Arun and Aseem are two young working-class men from railway towns who get into the prestigious Indian Institute of Technology. After graduation, they both ride the wave of globalisation. But while their fellow students follow the career path of real-life business “god” Rajat Gupta—the MD of McKinsey who was later imprisoned for securities fraud—Arun becomes a respected Hindi translator and Aseem a successful Anglophone writer, editor and all-round impresario. Both are drawn into the orbit of brilliant and beautiful people. There is more than a whiff of The Great Gatsby in the endless round of swish parties in London and the Hamptons attended by wealthy and more or less corrupt individuals, joined by an Indian expat elite whose cultural tastes and political postures are dictated by social media. Alia, a former model turned author, is the alluring epitome of this deracinated circle.

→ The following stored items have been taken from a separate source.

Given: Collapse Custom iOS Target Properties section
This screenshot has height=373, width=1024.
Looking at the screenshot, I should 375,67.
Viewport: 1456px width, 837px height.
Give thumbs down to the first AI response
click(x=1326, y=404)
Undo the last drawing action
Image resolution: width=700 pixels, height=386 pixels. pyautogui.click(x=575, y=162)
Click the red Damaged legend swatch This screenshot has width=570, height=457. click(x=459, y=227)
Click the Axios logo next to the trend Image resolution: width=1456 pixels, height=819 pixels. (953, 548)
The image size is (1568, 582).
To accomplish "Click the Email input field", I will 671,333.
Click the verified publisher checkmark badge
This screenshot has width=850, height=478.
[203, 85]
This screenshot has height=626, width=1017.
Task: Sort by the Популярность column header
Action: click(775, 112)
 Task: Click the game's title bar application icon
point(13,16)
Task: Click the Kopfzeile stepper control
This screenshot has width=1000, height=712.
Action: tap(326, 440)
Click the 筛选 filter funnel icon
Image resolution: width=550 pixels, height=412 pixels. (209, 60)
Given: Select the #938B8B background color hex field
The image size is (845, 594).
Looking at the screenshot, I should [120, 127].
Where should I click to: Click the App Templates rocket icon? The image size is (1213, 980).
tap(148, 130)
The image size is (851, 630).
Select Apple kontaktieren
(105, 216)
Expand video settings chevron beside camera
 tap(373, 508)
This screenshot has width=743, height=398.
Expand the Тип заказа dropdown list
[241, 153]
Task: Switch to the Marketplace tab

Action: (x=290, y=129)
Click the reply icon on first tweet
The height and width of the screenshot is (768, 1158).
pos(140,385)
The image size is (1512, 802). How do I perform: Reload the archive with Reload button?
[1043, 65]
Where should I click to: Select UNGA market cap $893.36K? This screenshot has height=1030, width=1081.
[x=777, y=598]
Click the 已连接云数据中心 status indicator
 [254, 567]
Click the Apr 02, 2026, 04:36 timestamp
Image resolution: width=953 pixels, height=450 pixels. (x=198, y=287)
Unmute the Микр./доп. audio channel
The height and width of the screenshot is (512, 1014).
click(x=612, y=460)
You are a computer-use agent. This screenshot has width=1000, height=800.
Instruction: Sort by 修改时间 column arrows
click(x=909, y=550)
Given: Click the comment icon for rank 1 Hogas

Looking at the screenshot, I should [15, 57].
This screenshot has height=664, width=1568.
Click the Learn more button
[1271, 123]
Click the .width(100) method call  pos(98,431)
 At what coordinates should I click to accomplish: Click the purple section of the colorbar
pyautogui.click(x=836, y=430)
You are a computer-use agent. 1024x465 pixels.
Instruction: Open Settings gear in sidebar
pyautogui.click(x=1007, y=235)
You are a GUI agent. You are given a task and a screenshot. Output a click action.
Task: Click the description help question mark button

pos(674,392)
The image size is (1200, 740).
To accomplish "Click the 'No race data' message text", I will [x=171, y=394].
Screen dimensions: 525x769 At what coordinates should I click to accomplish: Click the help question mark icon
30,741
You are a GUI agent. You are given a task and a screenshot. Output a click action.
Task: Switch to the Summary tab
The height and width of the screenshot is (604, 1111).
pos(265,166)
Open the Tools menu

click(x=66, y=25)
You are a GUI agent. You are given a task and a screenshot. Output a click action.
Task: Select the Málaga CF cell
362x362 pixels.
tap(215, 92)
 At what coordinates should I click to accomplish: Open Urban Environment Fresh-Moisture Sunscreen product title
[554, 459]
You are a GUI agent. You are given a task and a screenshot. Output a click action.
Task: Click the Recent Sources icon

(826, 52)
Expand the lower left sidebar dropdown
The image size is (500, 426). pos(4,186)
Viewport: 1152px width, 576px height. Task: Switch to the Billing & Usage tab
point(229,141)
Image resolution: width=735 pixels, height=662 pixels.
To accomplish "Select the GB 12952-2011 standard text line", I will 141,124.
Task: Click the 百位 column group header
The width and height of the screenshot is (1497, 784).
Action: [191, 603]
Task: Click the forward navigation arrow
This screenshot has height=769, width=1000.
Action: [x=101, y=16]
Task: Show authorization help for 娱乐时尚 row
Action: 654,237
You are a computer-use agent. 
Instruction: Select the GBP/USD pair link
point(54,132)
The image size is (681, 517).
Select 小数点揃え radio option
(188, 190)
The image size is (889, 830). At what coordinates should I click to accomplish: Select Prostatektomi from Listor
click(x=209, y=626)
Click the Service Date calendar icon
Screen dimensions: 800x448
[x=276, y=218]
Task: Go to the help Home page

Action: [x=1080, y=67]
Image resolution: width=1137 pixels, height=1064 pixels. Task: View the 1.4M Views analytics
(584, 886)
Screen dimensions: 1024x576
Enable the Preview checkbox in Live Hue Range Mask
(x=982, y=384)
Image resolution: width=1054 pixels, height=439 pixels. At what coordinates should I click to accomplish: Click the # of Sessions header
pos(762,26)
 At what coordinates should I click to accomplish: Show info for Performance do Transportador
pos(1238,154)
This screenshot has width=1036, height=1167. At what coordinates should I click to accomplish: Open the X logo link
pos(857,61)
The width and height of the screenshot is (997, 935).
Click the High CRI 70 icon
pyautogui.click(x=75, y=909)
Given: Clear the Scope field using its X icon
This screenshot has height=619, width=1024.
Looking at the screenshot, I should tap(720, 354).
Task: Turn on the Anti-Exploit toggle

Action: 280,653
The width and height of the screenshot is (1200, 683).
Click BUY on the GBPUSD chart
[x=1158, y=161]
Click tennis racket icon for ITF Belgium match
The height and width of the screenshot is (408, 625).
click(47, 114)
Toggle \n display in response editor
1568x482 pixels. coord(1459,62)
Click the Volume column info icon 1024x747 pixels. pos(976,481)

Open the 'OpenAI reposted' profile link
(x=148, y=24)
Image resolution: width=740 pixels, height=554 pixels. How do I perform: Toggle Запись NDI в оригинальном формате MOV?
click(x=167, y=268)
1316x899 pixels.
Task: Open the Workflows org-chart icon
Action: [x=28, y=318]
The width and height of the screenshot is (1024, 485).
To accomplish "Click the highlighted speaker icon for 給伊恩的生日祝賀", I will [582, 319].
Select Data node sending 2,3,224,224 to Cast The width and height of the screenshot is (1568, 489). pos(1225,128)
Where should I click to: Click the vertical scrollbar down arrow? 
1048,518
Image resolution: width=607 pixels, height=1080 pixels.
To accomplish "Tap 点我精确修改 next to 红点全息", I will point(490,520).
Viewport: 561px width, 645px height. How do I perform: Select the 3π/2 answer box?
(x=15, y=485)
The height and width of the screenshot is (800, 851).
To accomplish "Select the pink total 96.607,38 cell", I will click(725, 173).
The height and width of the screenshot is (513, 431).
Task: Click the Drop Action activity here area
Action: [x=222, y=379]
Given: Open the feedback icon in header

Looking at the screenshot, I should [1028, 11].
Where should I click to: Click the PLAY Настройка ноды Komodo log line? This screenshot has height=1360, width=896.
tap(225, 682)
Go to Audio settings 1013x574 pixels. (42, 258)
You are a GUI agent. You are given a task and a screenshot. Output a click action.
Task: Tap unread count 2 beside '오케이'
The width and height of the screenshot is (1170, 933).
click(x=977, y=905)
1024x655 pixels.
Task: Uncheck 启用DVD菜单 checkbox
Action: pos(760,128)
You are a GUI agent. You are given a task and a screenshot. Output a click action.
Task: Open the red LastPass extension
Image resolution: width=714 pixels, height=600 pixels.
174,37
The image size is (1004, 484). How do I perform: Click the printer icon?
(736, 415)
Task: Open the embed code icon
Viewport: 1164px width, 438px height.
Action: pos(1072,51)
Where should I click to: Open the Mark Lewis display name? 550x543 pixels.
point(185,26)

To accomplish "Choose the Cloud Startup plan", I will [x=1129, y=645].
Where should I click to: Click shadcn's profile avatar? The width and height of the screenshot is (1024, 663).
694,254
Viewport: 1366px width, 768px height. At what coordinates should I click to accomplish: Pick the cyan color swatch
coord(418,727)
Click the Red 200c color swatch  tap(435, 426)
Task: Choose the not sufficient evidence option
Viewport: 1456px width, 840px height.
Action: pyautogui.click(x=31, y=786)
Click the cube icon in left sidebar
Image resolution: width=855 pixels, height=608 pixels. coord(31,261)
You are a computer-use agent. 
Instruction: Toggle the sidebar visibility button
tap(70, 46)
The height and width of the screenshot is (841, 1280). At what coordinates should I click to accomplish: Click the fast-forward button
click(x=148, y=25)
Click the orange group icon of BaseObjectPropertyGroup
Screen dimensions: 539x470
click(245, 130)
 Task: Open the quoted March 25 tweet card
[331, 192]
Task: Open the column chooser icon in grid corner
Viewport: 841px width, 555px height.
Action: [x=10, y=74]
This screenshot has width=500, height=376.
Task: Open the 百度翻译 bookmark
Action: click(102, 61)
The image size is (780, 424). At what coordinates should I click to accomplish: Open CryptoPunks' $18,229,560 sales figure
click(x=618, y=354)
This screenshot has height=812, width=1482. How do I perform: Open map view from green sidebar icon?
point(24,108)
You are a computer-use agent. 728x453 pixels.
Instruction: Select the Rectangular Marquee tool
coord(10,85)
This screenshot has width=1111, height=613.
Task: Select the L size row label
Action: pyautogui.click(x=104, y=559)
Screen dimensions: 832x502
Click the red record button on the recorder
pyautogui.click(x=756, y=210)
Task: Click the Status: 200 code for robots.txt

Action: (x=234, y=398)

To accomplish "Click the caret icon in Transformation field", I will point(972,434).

At times, Mishra’s satire recalls Tom Wolfe or Bret Easton Ellis. There’s a lot of bookish namedropping, especially of VS Naipaul, to explain the need for Indians to “trample the past” into the ground—an attitude to modernity explored in Mishra’s widely read non-fiction book, Age of Anger. Other political themes include caste-based racism and violence as well as the eruption of Hindu nationalism. The deft framing of the novel has Arun, now middle aged, surveying his peers from a Himalayan village in a melancholy mood. Modernity offers no road to redemption, Mishra seems to be saying, but you can still beat a path to the mountains and retreat from the world.